Case Study: Recurring Mantle Zone Lymphoma
In 2004, I consulted upon a 74-year-old gentleman with mantle zone.
The biopsy revealed activity for the drug combination R-EPOCH and he achieved a complete remission that lasted 10 years.
He then presented with lymphadenopathy and a biopsy of his axillary lymph node confirmed recurrence, but now the pattern of sensitivity favored the drug Bendamustine.
He received 6 cycles of R-Bendamustine and again achieved complete remission. He did well except for some respiratory infections that were managed with intravenous immunoglobulin.
It Comes Back Again – His Third Encounter
At year 3 he returned with a markedly elevated white blood cell count.
One concern was that he might have drug-induced acute leukemia, an uncommon but serious side effect from chemotherapy and I submitted his cells for flow cytometry. While we awaited the results he required hospitalization to manage his underlying congestive heart failure.
I then had the opportunity to review his peripheral blood smear and recognized that the white cells were indeed mantle zone cells and not leukemic blasts as I had feared. A small quantity of residual blood from his ER admission CBC was submitted to the laboratory for analysis.
His Functional Profiling Results Are Again Very Revealing
The results were extremely interesting.
Having received the EPOCH combination, the patient was now resistant to the principal agents in that combination i.e. Cytoxan, Doxorubicin, etc. He was also resistant to Bendamustine, the drug he had received most recently.
I was more intrigued by the other results.
Despite the use and appeal of the class of drugs known as Bruton tyrosine kinase inhibitors, he was completely resistant to Ibrutinib, the oral drug of this class.

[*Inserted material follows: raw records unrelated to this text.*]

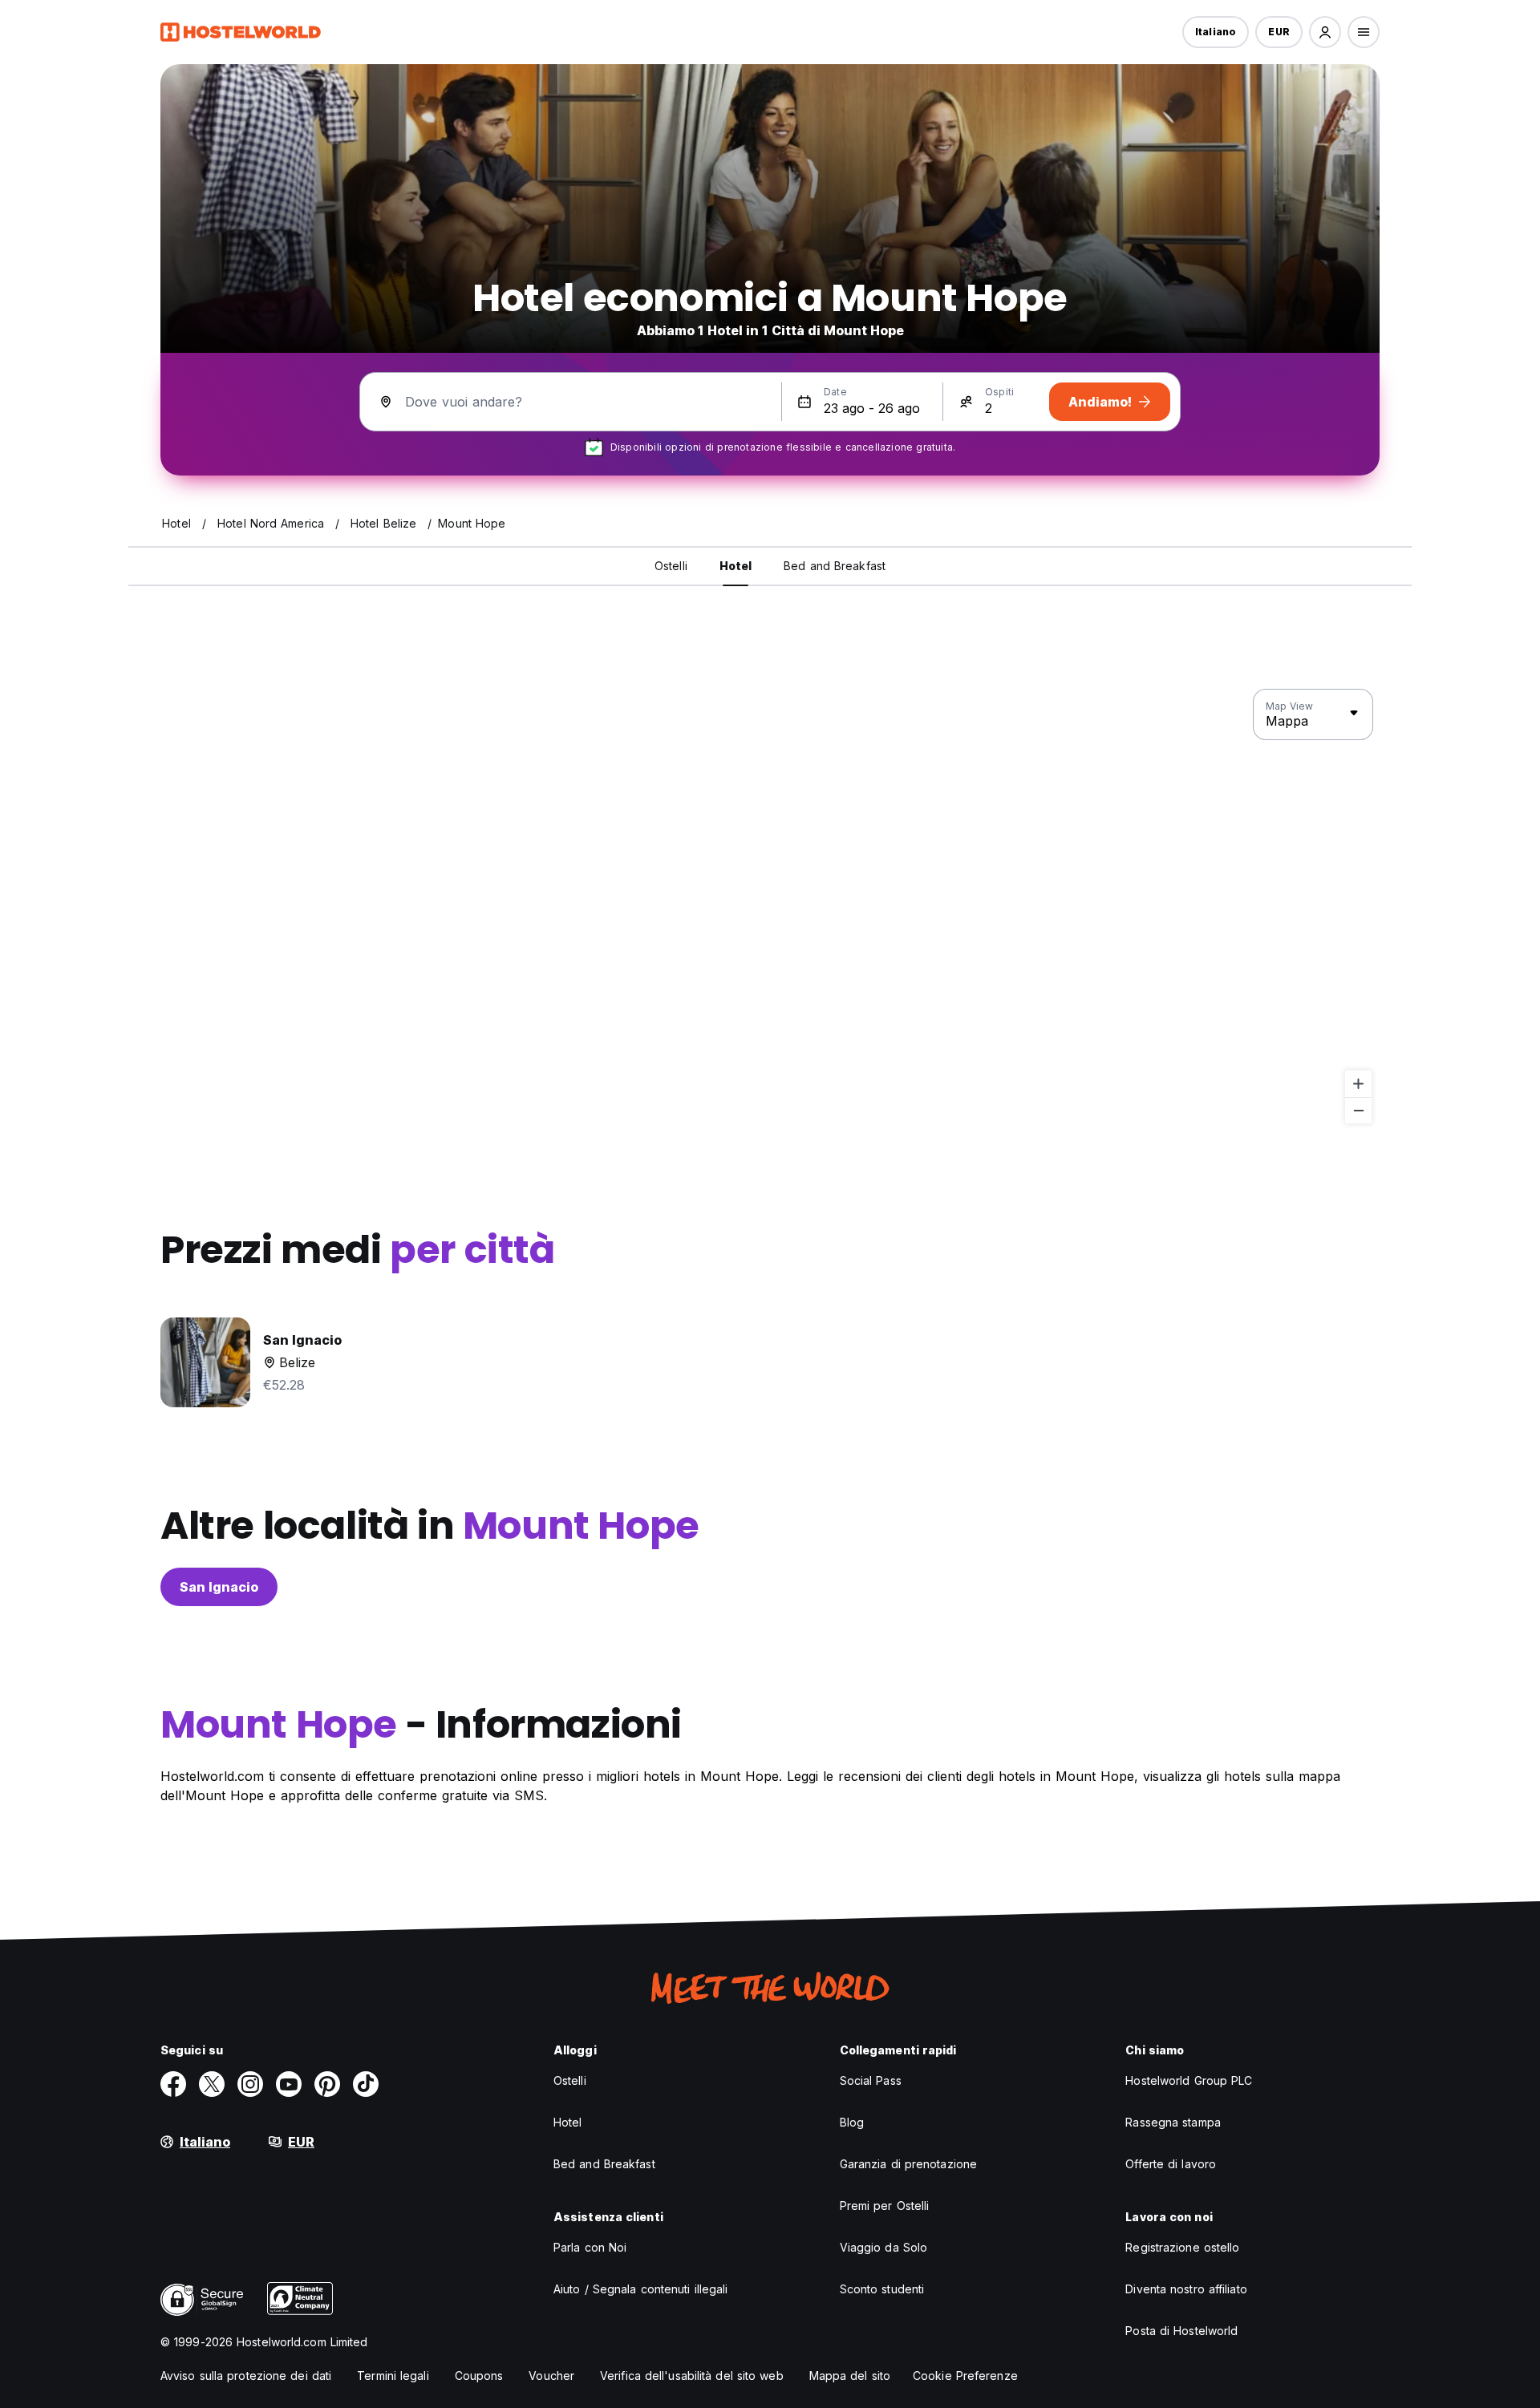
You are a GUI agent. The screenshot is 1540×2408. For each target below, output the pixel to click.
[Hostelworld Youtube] (289, 2084)
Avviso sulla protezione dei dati (245, 2375)
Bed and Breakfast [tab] (835, 566)
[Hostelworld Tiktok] (366, 2084)
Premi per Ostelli (885, 2205)
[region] (770, 906)
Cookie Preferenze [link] (965, 2375)
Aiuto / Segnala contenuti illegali (640, 2289)
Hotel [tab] (735, 566)
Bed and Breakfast (604, 2164)
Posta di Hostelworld (1181, 2330)
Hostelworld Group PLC (1188, 2080)
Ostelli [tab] (670, 566)
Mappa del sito (849, 2375)
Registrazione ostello (1182, 2247)
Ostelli (569, 2080)
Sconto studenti (882, 2289)
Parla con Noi (589, 2247)
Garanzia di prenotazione (908, 2164)
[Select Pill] (1325, 32)
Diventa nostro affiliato (1185, 2289)
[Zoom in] (1358, 1083)
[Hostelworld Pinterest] (327, 2084)
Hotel (567, 2122)
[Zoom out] (1358, 1110)
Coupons (479, 2375)
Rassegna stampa (1173, 2122)
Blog (852, 2122)
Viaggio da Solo (884, 2247)
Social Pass (871, 2080)
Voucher (551, 2375)
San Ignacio (219, 1587)
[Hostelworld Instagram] (250, 2084)
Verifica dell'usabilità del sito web (692, 2375)
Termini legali (392, 2375)
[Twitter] (212, 2084)
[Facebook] (173, 2084)
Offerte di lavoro (1170, 2164)
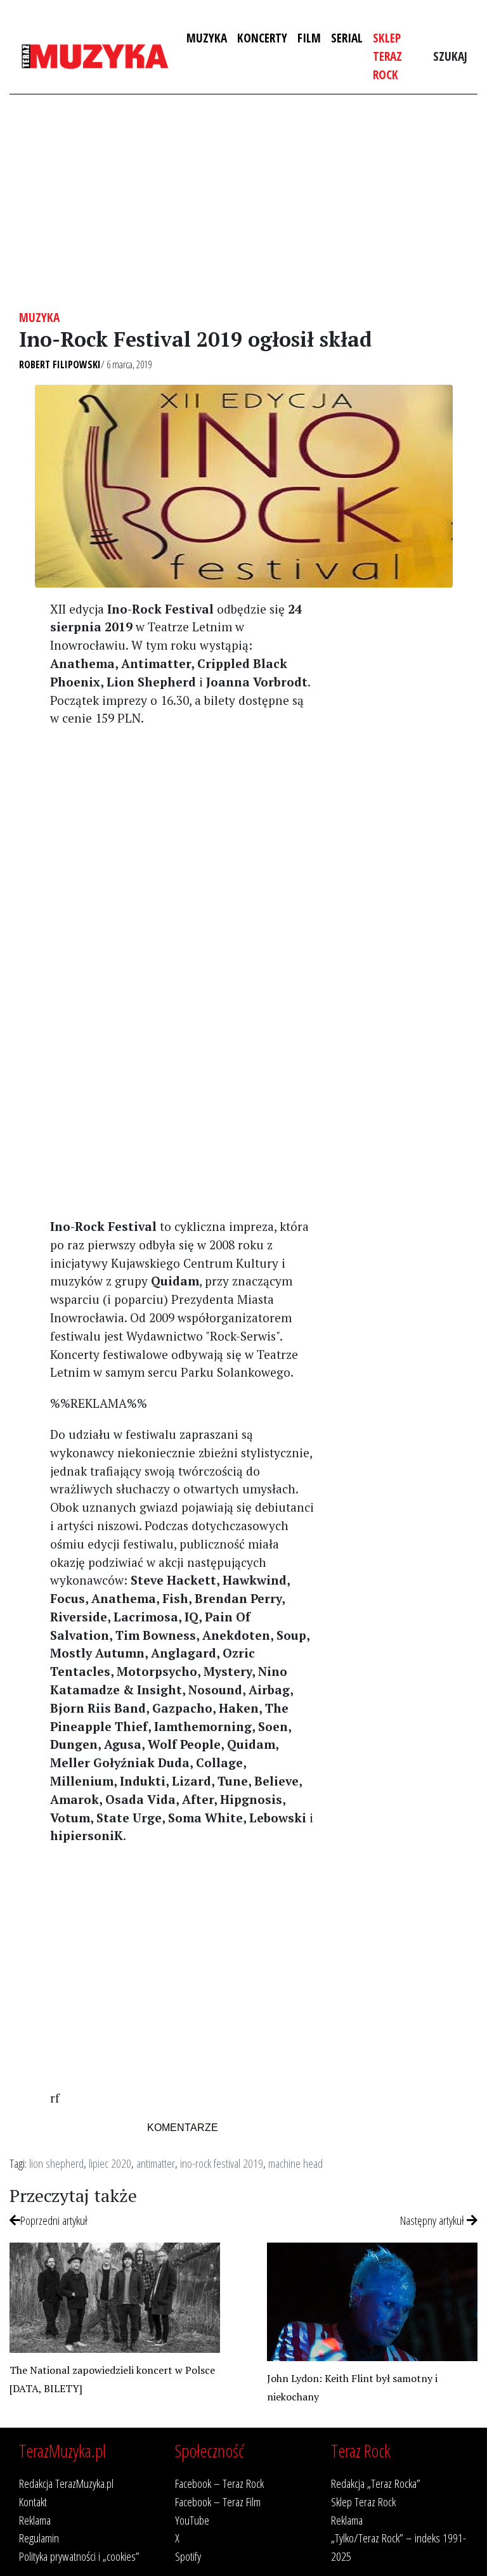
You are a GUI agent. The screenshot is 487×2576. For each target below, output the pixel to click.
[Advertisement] (243, 202)
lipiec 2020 (110, 2163)
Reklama (35, 2519)
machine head (295, 2163)
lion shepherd (56, 2163)
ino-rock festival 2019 (221, 2163)
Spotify (188, 2556)
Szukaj (450, 56)
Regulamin (39, 2537)
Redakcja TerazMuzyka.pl (66, 2483)
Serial (347, 37)
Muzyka (206, 37)
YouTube (192, 2519)
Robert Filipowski (60, 364)
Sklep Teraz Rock (387, 56)
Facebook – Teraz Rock (219, 2483)
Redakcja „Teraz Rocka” (375, 2483)
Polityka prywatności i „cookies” (79, 2556)
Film (309, 37)
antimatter (155, 2163)
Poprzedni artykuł (54, 2220)
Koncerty (262, 37)
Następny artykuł (433, 2220)
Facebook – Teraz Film (218, 2501)
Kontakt (33, 2501)
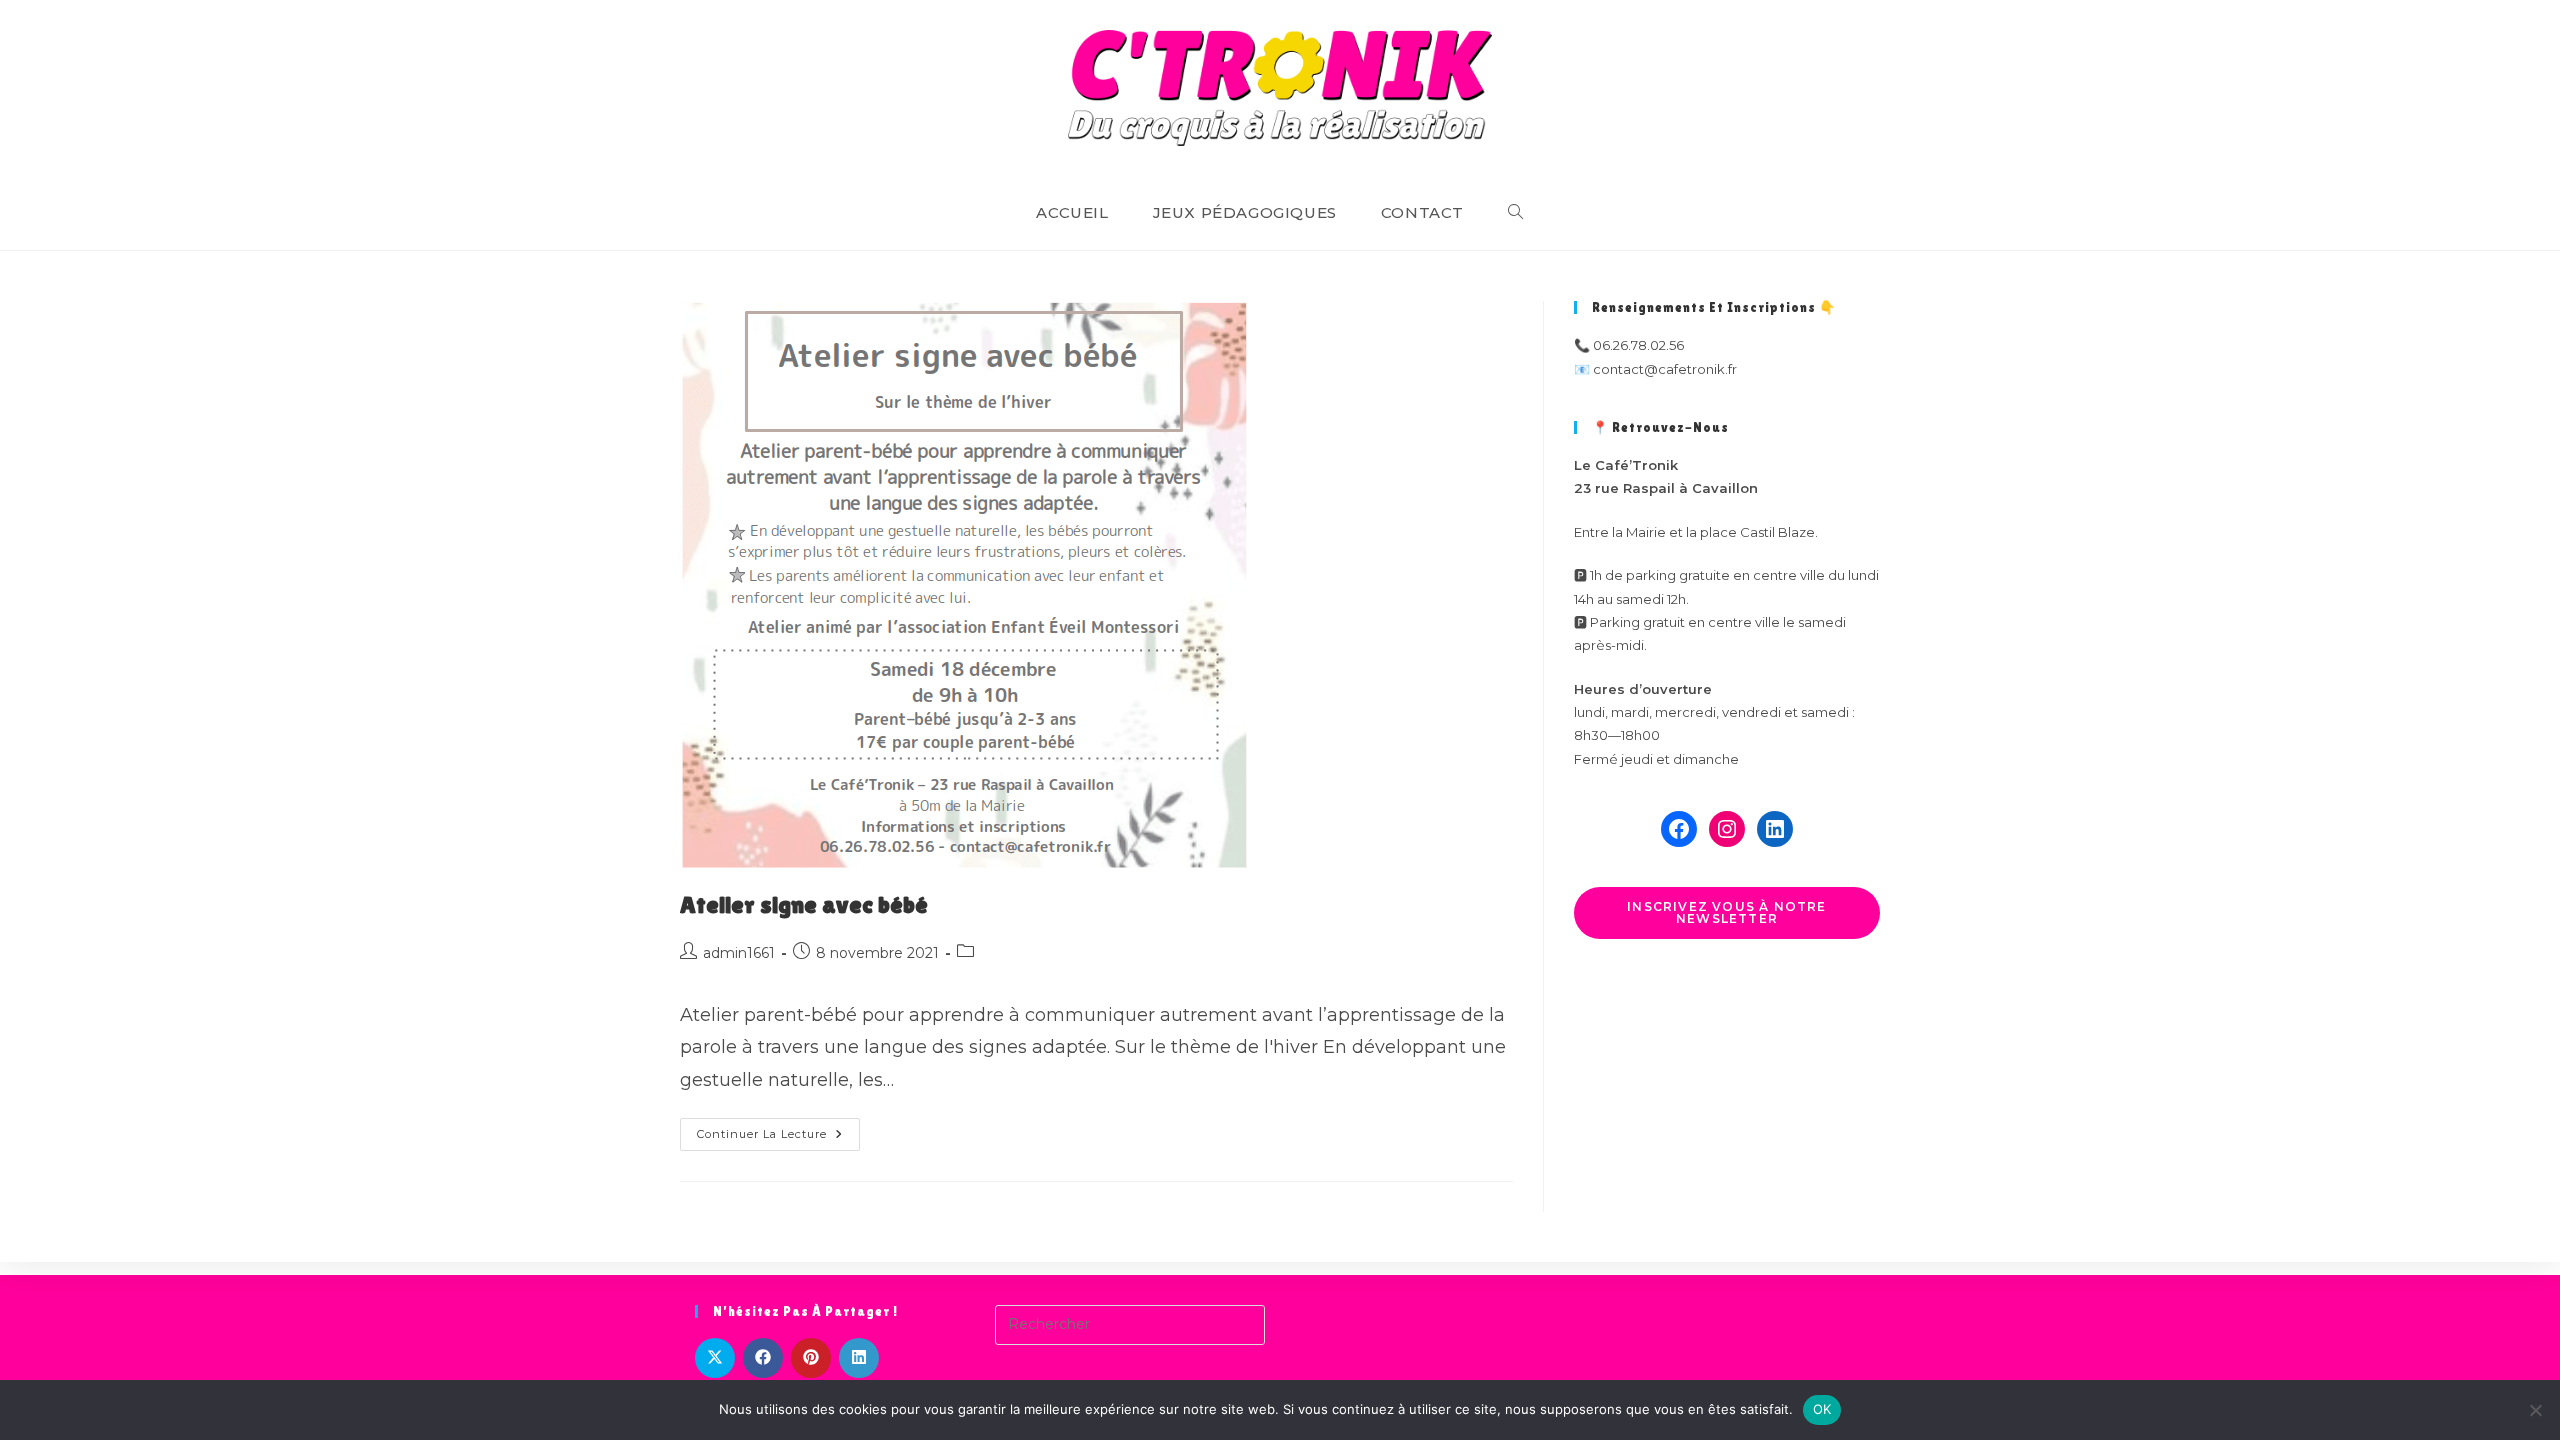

Without my lab results, Ibrutinib, would probably have been my first choice as it is widely used as a salvage regimen in this setting. More unexpected was his resistance to Gemcitabine plus Oxaliplatin, 2 drugs that he had never received and that I have used to great success in other patients in the past.
Recalling My Past Work with the Assay-Directed Drug Choice
What struck me was the patient’s exquisite sensitivity to Bortezomib (Velcade), a proteasome inhibitor that disrupts nominal protein metabolism in cancer cells and has proven profoundly important for the management of another B-cell malignancy known as Multiple Myeloma.
The results for Bortezomib truly resonated.
Over fifteen years earlier, in collaboration with investigators at Millennium Pharmaceuticals in Cambridge, Massachusetts I had used our laboratory platform to identify Mantle Zone lymphoma as a target for their new small molecule Bortezomib.
I remember meeting with their principal investigator, Mark Rolfe, PhD at the ASH (American Society of Hematology) meeting in San Diego to forge a relationship for the study of Bortezomib. At that time, the drug had not received FDA approval for any indication.
Bortezomib is one of the most interesting therapeutic small molecules as its activity is based upon the atom Boron.
By disrupting the cell’s ability to clear itself of damaged proteins it unleashes one of the most potent cell death cascades, the mis-folded protein response.
While it was not surprising that our laboratory identified activity for myeloma, a disease characterized by excessive protein production in the form of antibodies, the findings for mantle zone were unexpected and ultimately led to an FDA approval of Bortezomib for this form of lymphoma some years later. Nagourney RA, Su, YZ, Horlick D, Chow C, Kollin C, Evans SS. Bortezomib (PS-341) alone and in combination with cytotoxic drugs: Ex vivo analysis in human tumor primary cultures. (3690) Amer Assoc of Canc Res 45, 2004 (abst)
Here, 15 years later, was an opportunity to take that discovery and apply it to one of my own patients.
The patient was suffering from congestive heart failure, requiring aggressive diuresis.
Confident that I could help him, once he stabilized, I transferred him to the oncology unit to begin treatment but he continued to feel poorly enough to warrant observation in the ICU overnight after only a small dose of therapy.
Let’s Not Give Up Yet!
During his stay in the ICU he was seen by the intensivist, the pulmonologist, the cardiologist, respiratory therapists and a host of other staff.
With his advanced age, the cardiologist felt it was his duty to engage in end-of-life discussions, something that I had absolutely NO intention of doing.
With only a portion of one dose completed, the patient’s white count dropped by 50% in a matter of hours.
I immediately transferred him back to the oncology ward to continue therapy and a day later his white count fell to normal as he visited comfortably with family members.
I feel a sense of particular gratification that this earlier discovery made in collaboration with investigators at Millennium (now Takeda) Pharmaceuticals may be the very thing that saves the life of my long-term patient.
How fortunate that we had access to that sample of blood the day of his admission, a sample that forged his successful therapy.
Life Starts Again
At 89 years of age, it is difficult to know whether he can be cured, but I fully expect that he will return home where he lives independently in a lovely retirement apartment.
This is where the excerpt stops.